### INSTRUCTION
Copy out the lines from the start of the material through the line containing "point(207,706)", keeping every word unchanged. Leave the pictures out of your copy.

(Target position material)
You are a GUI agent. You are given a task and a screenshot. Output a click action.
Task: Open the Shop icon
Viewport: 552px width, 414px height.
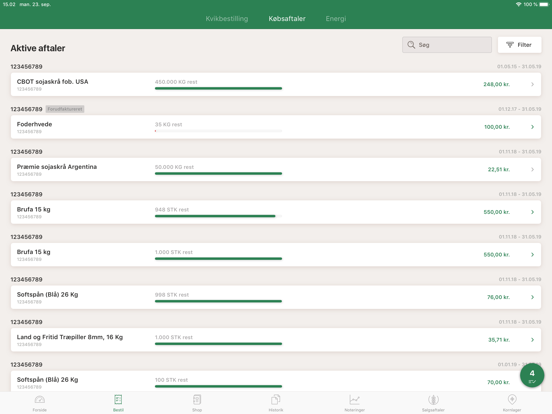[x=197, y=400]
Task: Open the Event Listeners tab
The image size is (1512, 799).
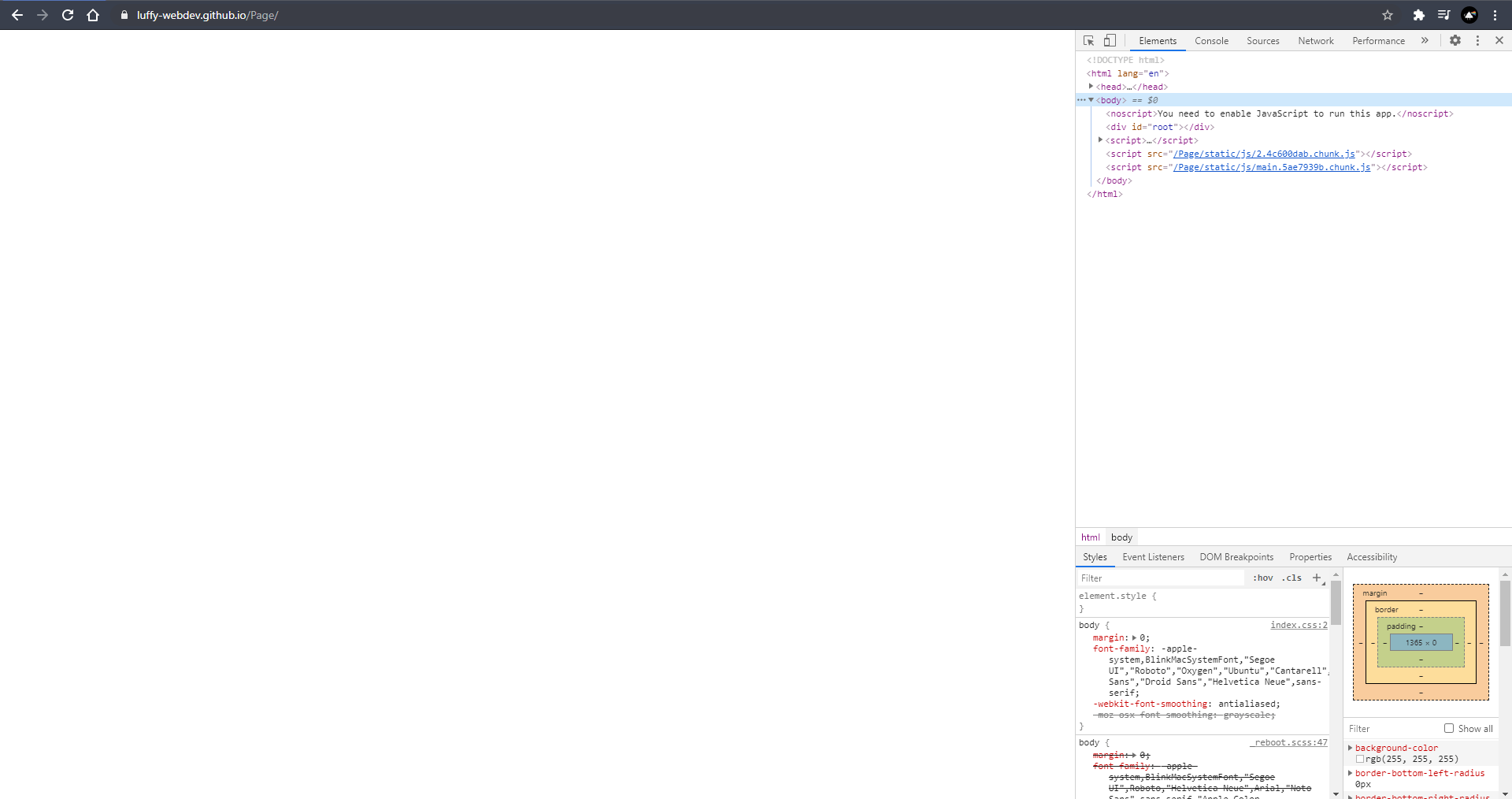Action: (x=1153, y=557)
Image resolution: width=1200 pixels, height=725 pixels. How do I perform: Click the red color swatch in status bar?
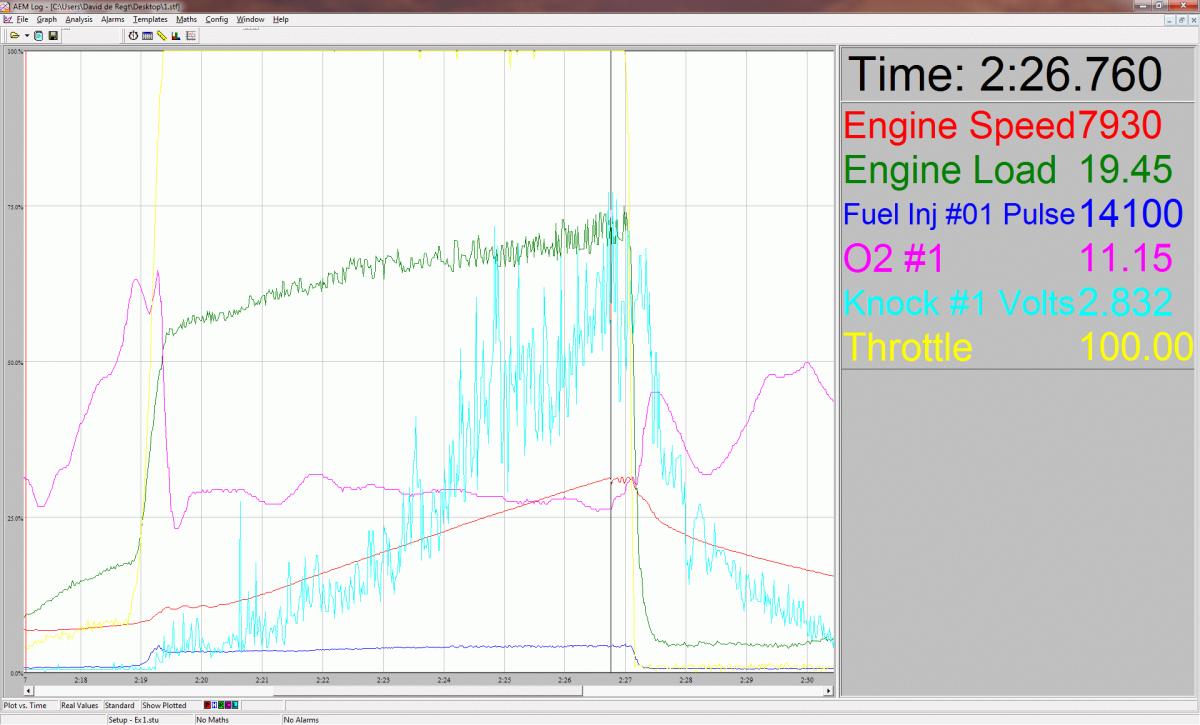point(207,706)
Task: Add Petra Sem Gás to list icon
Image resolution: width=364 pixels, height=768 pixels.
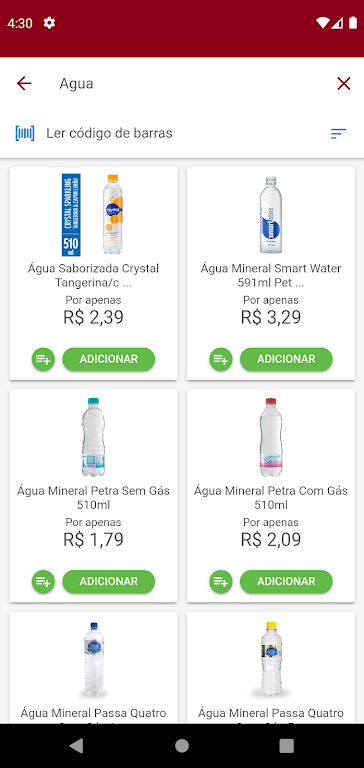Action: [44, 581]
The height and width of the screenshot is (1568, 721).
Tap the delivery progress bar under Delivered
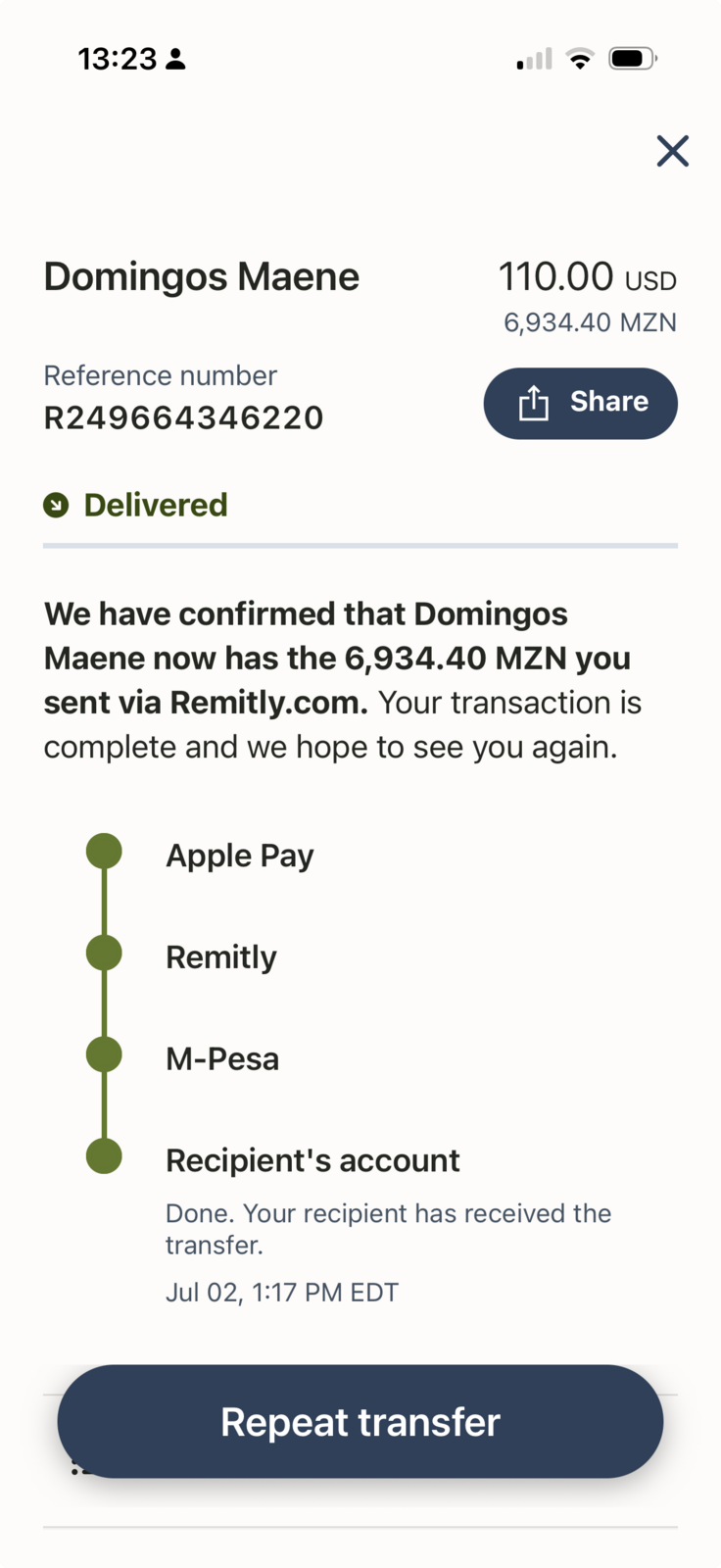point(360,545)
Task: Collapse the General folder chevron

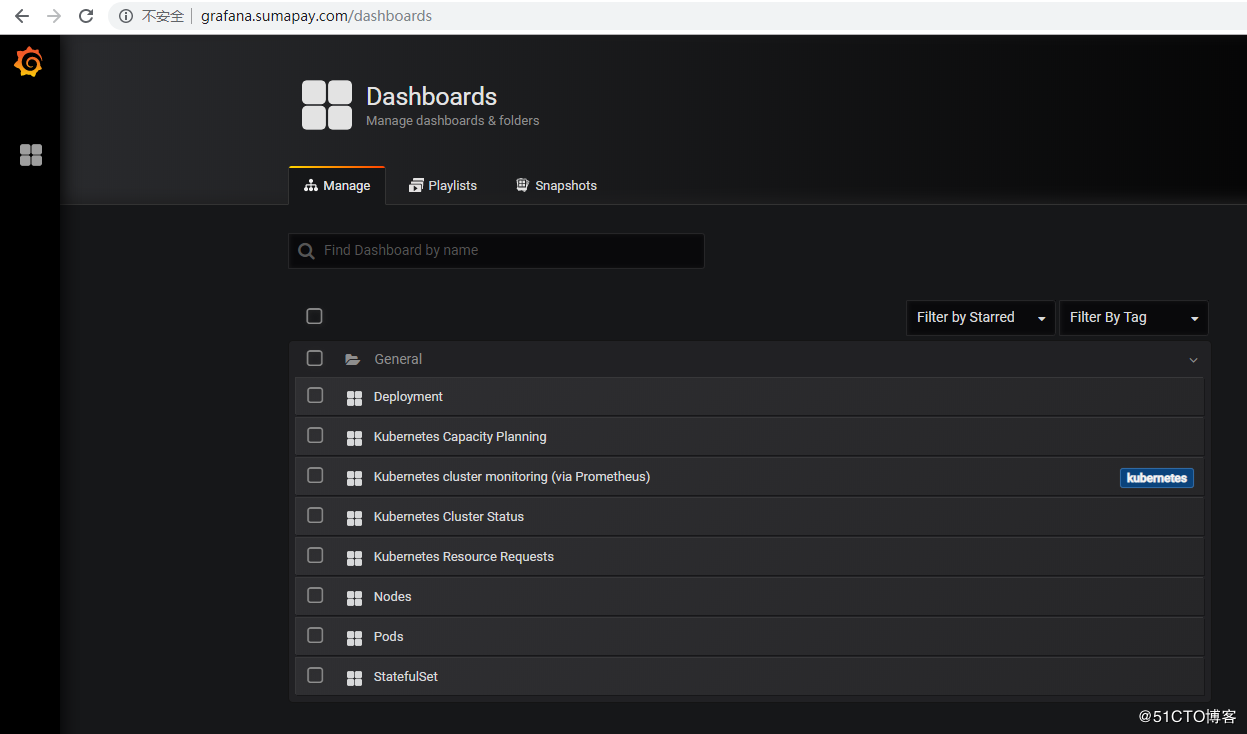Action: [1193, 360]
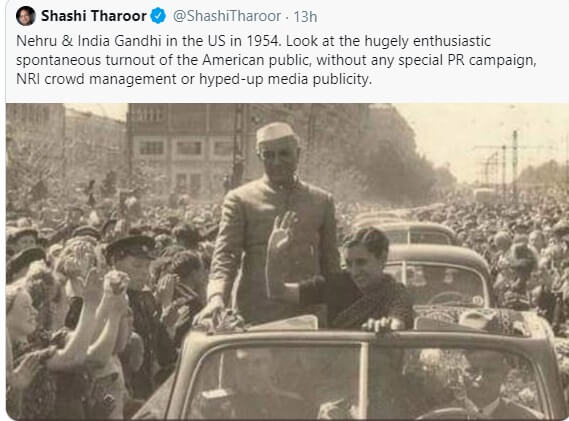569x421 pixels.
Task: Click the electric pylons in photo sky
Action: 510,163
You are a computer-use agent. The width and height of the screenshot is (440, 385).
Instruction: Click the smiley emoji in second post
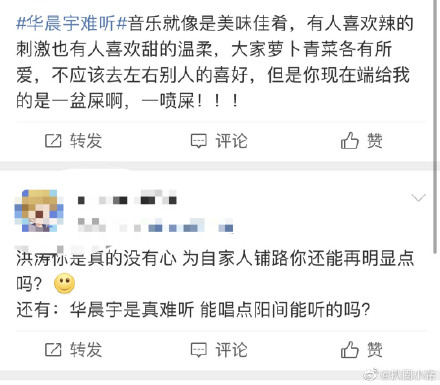tap(64, 284)
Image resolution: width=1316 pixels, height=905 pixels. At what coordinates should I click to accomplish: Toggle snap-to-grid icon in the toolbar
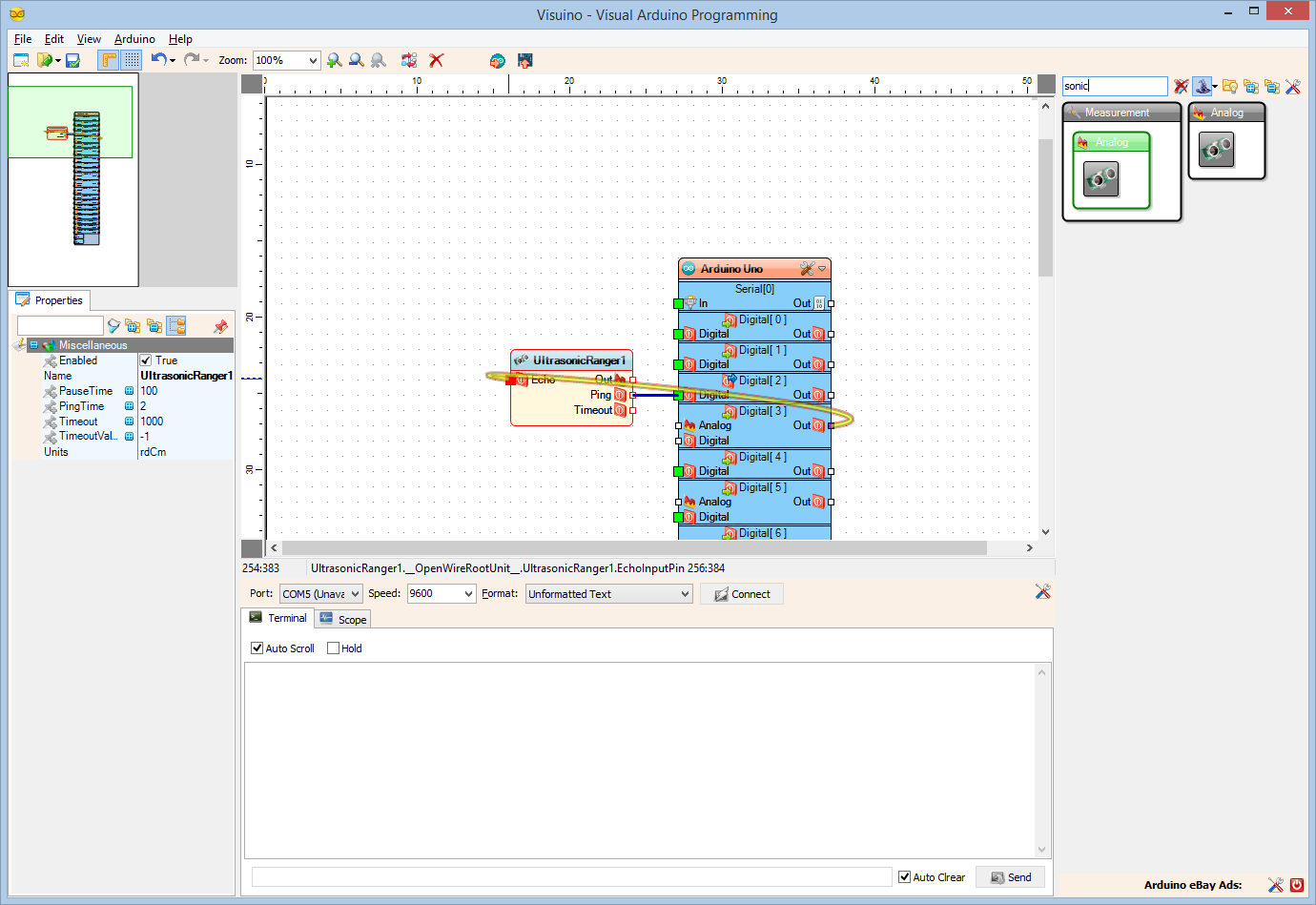click(131, 60)
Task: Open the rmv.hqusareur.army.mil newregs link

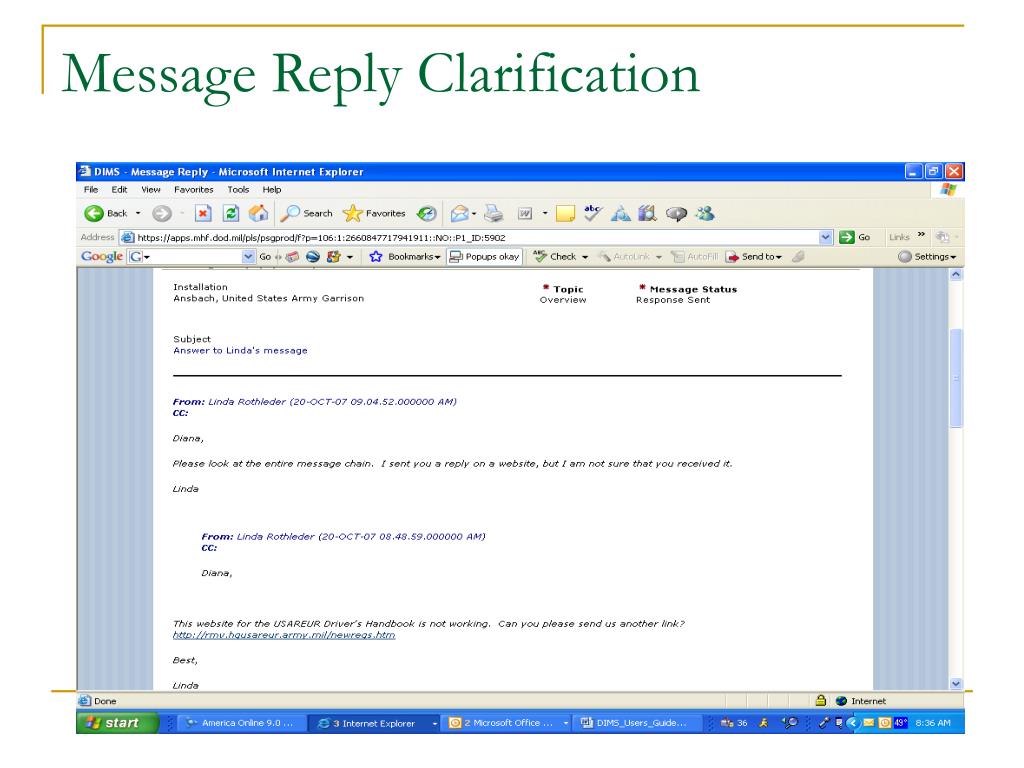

### CORRECT ANSWER
You are a GUI agent. You are given a task and a screenshot. Output a click action.
Task: Open the Shop icon
Viewport: 552px width, 414px height.
[x=197, y=400]
Task: Open the Event Listeners tab
The image size is (1512, 799).
Action: (x=1153, y=557)
Image resolution: width=1200 pixels, height=725 pixels. How do I perform: Click the red color swatch in status bar?
point(207,706)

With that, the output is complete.